Large-Eddy Simulation of the Aerodynamic and Aeroacoustic Performance of a Ventilation Fan

1Department of Mechanical and Aerospace Engineering, Sapienza, University of Rome, Via Eudossiana, 18, 00184 Roma, Italy
2Fläkt Woods Ltd., Axial Way, Colchester CO4 5ZG, UK

Received 4 October 2012; Accepted 18 January 2013

Academic Editor: Abul Azad

Copyright © 2013 Stefano Bianchi et al. This is an open access article distributed under the Creative Commons Attribution License, which permits unrestricted use, distribution, and reproduction in any medium, provided the original work is properly cited.

Abstract

There are controversial requirements involved in developing numerical methodologies in order to compute the flow in industrial fans.

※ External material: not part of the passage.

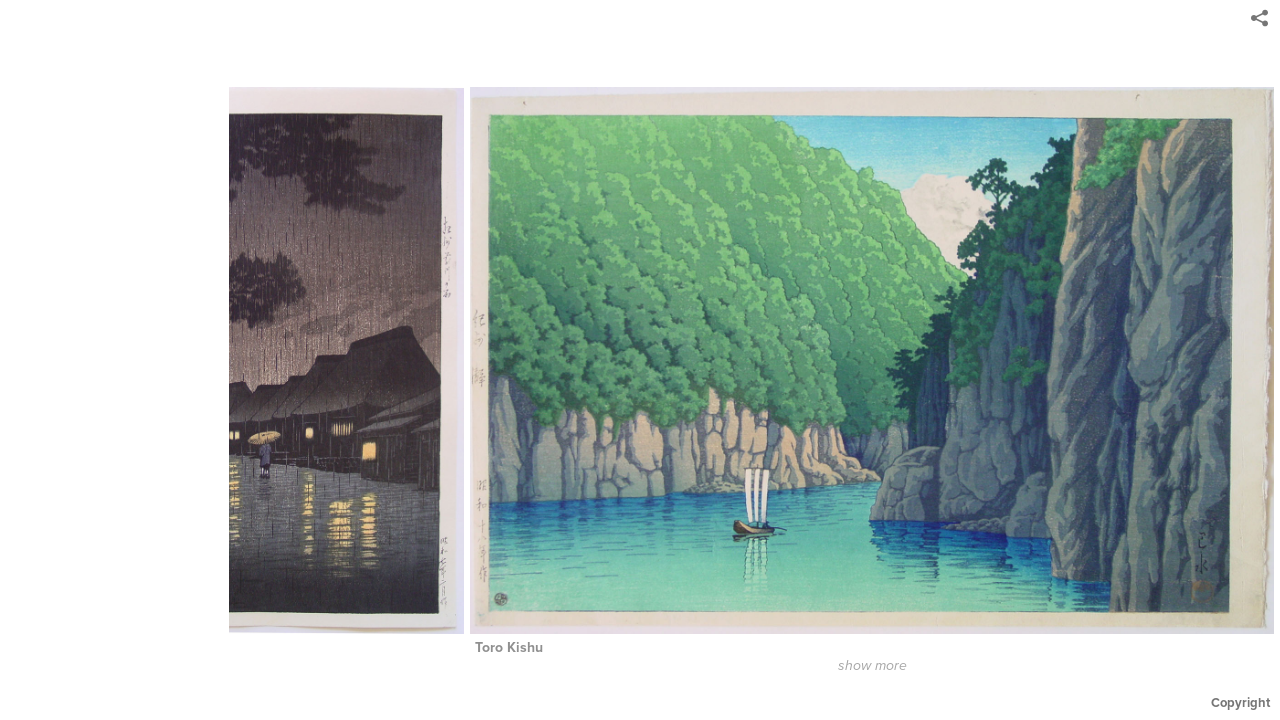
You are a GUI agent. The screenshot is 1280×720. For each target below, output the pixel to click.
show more (878, 666)
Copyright (1240, 702)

The full resolution of turbulence spectrum in such high-Reynolds number flow configurations entails unreasonably expensive computational costs. The authors applied the study to a large unidirectional axial flow fan unit for tunnel ventilation to operate in the forward direction under ambient conditions. This delivered cooling air to the tunnel under routine operation, or hot gases at 400C under emergency conditions in the event of a tunnel fire. The simulations were carried out using the open source code OpenFOAM, within which they implemented a very large eddy simulation (VLES) based on one-equation SGS model to solve a transport equation for the modelled (subgrid) turbulent kinetic energy. This subgrid turbulence model improvement is a remedial strategy in VLES of high-Reynolds number industrial flows which are able to tackle the turbulence spectrum’s well-known insufficient resolution. The VLES of the industrial fan permits detecting the unsteady topology of the rotor flow. This paper explores the evolution of secondary flow phenomena and speculates on its influence on the actual load capability when operating at peak-pressure condition. Predicted noise emissions, in terms of sound pressure level spectra, are also compared with experimental results and found to agree within the uncertainty of the measurements.